Pour autant, inutile de traverser l’Atlantique pour retrouver les origines de cette tendance, déjà émergentes lors de la net-campagne présidentielle française l’an dernier, chez les 3 principaux candidats.
Associez la cartographie aux fonctionnalités du réseau social, et vous obtenez un outil d’auto-organisation décentralisée des militants qui peuvent se coordonner dans le monde virtuel, pour militer IRL (in real life), c’est à dire sur le terrain, dans chaque circonscription visualisable sur la carte.
Pardonnez l’immodestie de votre serviteur, mais on ne va pas se priver en l’occurence de reproduire ici ce que nous écrivions en mars dernier dans un billet intitulé “Net-campagne : le dessous des cartes“ :
”Chacun des trois partis, UMP, UDF et PS, a ainsi mis en place des mash-ups de Google Maps permettant aux militants de s’inscrire directement pour faire connaître une action, rentrer en contact avec des comités voisins, et organiser une réunion ou un tractage par ce biais.
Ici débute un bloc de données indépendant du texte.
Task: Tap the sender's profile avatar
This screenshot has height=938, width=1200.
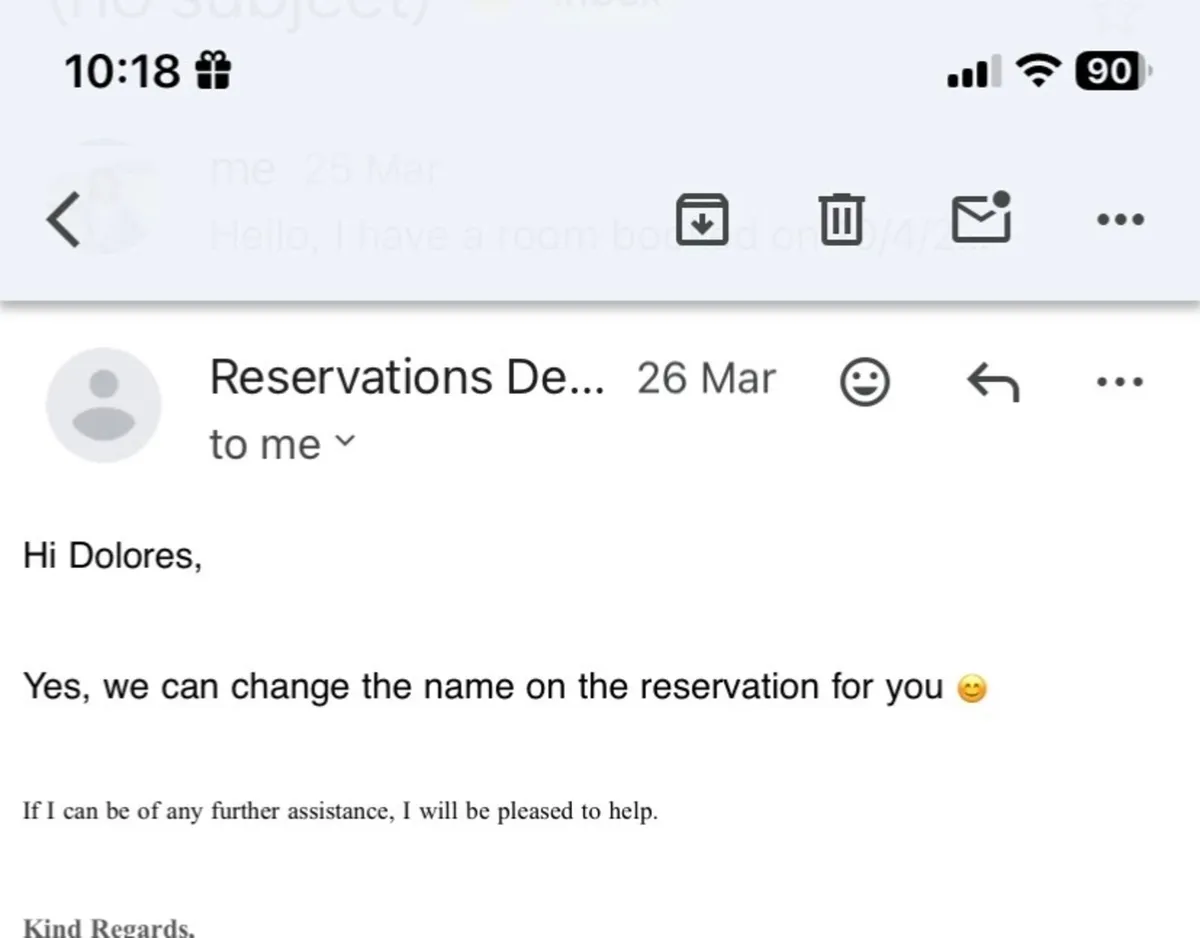Action: (x=104, y=404)
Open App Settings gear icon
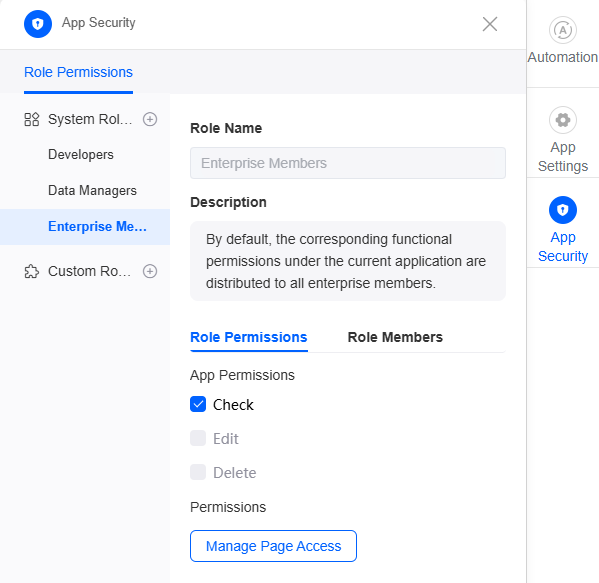This screenshot has width=599, height=583. (x=562, y=120)
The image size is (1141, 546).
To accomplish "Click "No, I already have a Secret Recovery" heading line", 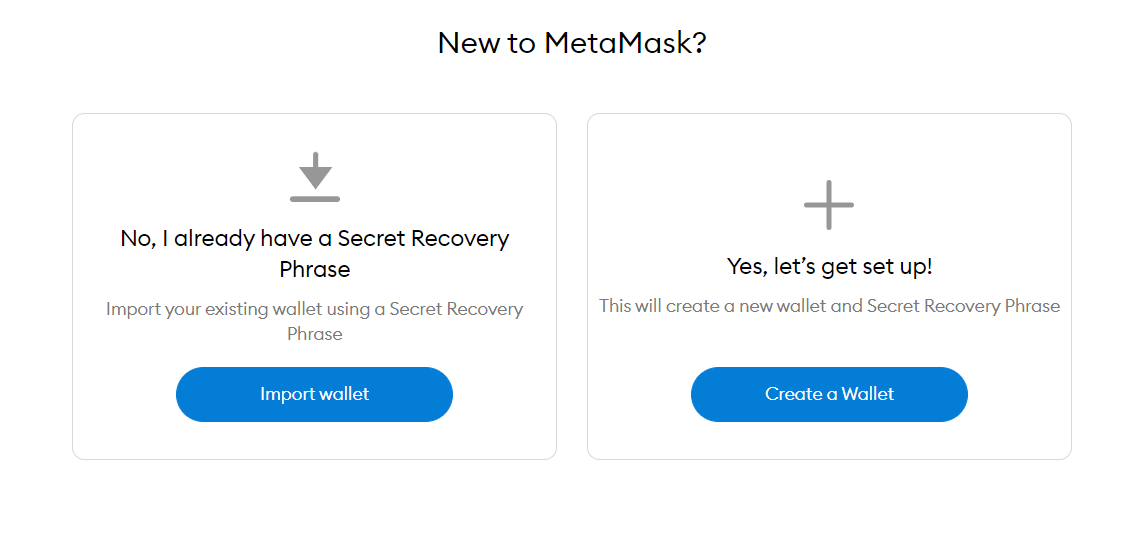I will [x=315, y=239].
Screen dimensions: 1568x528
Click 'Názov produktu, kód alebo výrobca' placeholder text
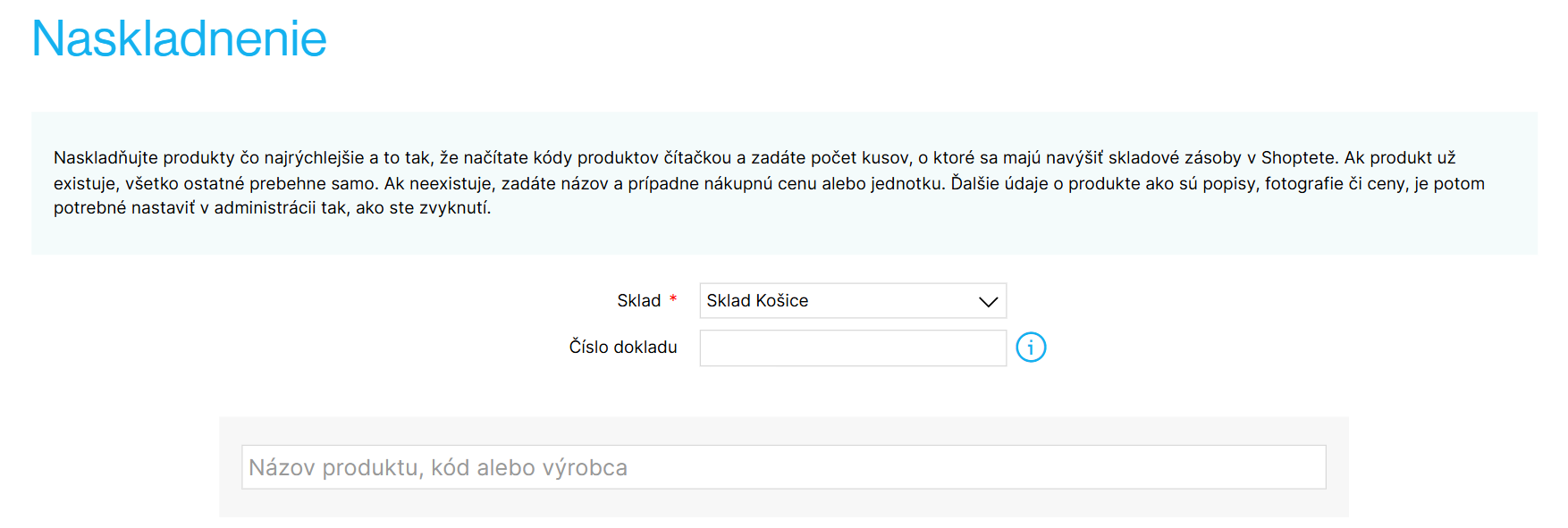coord(438,467)
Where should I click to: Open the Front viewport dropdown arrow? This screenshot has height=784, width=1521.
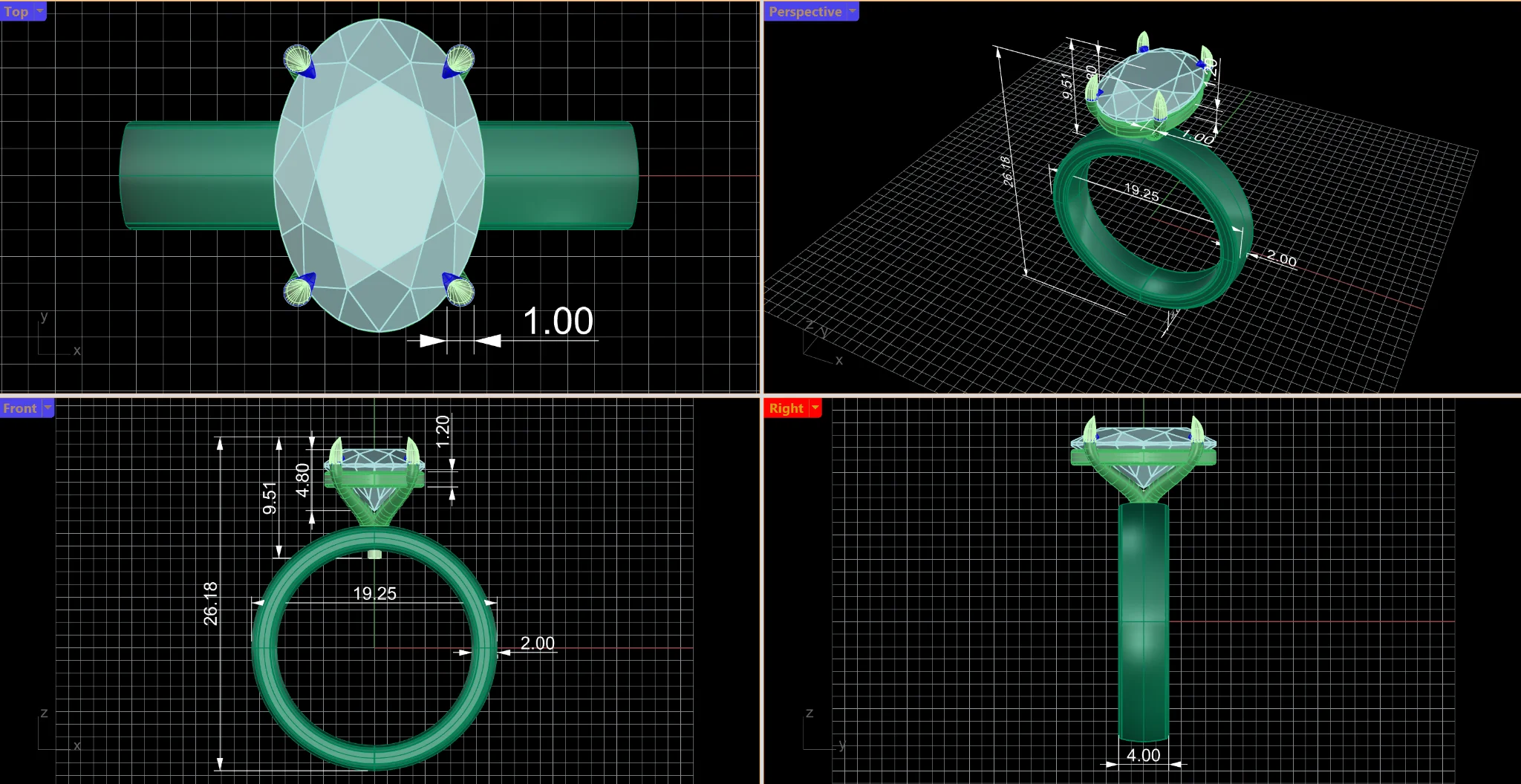tap(48, 408)
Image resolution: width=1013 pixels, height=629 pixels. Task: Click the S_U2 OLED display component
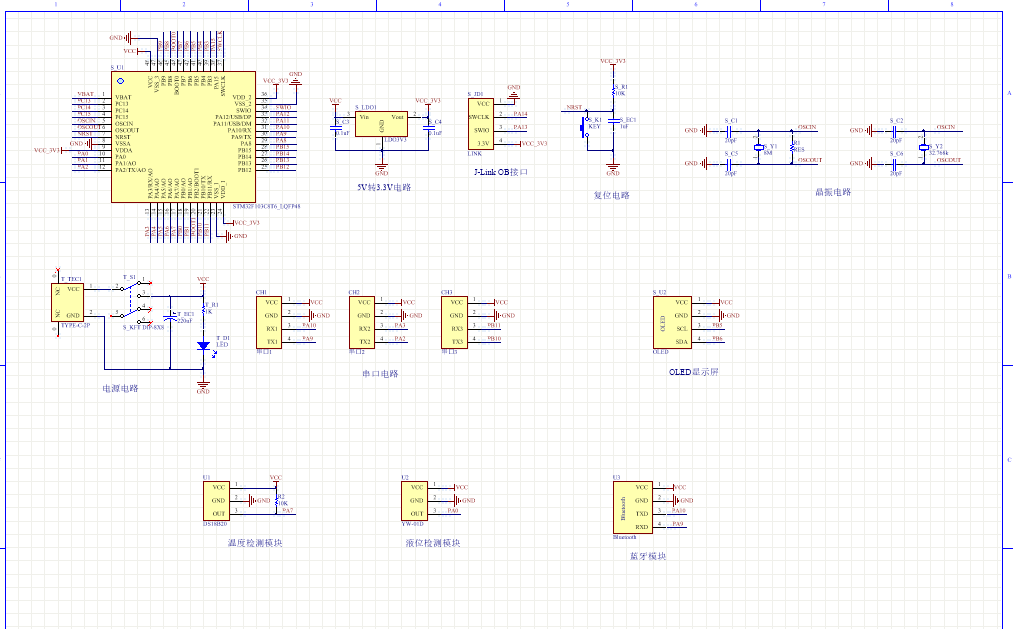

Signe des temps, nous assistons sans doute à la première campagne de proximité organisée via des images satellites.
Cet enracinement de la net-campagne ouvre un autre débat que la fièvre de l’immédiat et l’horizon semble-t-il indépassable du 22 avril nous empêchent de percevoir. Ces nouveaux réseaux qui jalonnent le territoire ne disparaitront pas au lendemain du second tour. Ils seront également mobilisés, ou se remobiliseront d’eux-mêmes pour les législatives, et peut-être au-delà, pour les prochaines élections locales.”
“Les prochaines élections locales” : et bien nous y sommes visiblement.